Evaluating the Four-Way Performance Trade-Off for Data Stream Classification in Edge Computing

Abstract

Edge computing (EC) is a promising technology capable of bridging the gap between Cloud computing services and the demands of emerging technologies such as the Internet of Things (IoT). Most EC-based solutions, from wearable devices to smart cities architectures, benefit from Machine Learning (ML) methods to perform various tasks, such as classification. In these cases, ML solutions need to deal efficiently with a huge amount of data, while balancing predictive performance, memory and time costs, and energy consumption. The fact that these data usually come in the form of a continuous and evolving data stream makes the scenario even more challenging. Many algorithms have been proposed to cope with data stream classification, e.g., Very Fast Decision Tree (VFDT) and Strict VFDT (SVFDT).
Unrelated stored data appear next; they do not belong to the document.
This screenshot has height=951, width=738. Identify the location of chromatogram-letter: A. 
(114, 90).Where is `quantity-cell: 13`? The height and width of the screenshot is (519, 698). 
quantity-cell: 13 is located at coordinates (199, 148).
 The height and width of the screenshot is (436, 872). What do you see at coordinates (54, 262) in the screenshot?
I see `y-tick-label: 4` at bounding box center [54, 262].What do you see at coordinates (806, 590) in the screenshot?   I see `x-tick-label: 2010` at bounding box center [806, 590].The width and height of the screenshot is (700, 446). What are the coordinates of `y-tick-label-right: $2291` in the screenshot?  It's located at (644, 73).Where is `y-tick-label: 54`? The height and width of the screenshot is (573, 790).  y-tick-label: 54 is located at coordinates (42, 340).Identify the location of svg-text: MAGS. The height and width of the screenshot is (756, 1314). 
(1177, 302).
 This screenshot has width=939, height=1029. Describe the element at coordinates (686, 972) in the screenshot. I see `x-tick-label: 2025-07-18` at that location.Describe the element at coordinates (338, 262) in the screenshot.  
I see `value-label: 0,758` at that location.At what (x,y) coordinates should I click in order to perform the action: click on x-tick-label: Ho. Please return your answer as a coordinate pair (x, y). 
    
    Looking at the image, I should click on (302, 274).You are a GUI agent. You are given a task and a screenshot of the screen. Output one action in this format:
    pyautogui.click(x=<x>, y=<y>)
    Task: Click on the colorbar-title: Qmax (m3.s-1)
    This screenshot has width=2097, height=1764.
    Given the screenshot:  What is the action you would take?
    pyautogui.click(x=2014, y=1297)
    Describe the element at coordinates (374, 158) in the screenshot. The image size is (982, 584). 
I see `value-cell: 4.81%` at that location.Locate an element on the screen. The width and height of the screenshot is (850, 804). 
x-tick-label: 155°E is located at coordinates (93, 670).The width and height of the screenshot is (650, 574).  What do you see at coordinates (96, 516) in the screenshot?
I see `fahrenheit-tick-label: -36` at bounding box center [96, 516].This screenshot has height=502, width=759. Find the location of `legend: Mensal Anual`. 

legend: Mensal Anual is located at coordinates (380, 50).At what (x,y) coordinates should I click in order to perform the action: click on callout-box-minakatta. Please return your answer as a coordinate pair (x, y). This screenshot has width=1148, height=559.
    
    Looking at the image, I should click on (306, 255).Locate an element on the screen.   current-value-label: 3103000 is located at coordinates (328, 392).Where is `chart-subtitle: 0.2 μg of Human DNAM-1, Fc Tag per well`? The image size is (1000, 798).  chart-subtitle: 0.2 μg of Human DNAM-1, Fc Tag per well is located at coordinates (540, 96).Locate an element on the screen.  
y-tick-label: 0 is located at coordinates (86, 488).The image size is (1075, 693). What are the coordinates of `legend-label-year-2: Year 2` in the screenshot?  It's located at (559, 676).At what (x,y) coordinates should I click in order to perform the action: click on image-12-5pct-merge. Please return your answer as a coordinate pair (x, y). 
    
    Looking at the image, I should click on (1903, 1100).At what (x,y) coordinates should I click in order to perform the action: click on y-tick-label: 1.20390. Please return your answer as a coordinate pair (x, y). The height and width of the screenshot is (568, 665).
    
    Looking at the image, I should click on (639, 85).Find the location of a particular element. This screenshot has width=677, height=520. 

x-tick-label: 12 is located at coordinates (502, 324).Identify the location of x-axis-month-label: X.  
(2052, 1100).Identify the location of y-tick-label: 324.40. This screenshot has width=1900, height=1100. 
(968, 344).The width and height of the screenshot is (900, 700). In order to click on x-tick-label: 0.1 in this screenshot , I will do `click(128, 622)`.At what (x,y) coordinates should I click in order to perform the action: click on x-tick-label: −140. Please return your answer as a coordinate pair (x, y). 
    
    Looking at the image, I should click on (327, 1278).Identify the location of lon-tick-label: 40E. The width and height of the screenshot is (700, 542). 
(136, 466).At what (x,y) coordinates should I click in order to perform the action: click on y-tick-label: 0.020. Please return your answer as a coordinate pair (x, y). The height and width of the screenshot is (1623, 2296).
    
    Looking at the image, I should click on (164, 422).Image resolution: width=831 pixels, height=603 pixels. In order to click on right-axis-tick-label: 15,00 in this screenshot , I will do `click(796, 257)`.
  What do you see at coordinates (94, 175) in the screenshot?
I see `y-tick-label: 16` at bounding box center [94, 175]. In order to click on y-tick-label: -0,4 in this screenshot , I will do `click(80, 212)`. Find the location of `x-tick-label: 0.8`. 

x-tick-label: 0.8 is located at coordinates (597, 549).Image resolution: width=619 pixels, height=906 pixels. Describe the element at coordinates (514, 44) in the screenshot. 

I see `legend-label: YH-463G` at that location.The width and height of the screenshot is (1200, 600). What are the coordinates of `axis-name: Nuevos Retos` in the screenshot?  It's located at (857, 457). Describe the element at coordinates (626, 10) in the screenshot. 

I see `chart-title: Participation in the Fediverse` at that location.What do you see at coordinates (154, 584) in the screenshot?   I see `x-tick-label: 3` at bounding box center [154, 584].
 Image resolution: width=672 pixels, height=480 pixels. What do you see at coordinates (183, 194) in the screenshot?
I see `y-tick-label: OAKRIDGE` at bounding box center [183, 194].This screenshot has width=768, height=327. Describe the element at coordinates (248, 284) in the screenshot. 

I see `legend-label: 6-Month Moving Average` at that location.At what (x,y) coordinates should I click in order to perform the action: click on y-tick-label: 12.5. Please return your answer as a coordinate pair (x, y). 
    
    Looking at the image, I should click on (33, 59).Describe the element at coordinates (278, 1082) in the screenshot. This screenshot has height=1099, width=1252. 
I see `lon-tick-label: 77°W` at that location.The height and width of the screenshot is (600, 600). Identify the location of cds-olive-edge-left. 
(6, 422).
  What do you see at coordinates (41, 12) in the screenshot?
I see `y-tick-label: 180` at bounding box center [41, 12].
Recently, Online Local Boosting (OLBoost) has also been introduced to improve predictive performance without modifying the underlying structure of the decision tree produced by these algorithms. In this work, we compared the four-way relationship among time efficiency, energy consumption, predictive performance, and memory costs, tuning the hyperparameters of VFDT and the two versions of SVFDT with and without OLBoost. Experiments over 6 benchmark datasets using an EC device revealed that VFDT and SVFDT-I were the most energy-friendly algorithms, with SVFDT-I also significantly reducing memory consumption. OLBoost, as expected, improved the predictive performance, but caused a deterioration in memory and energy consumption.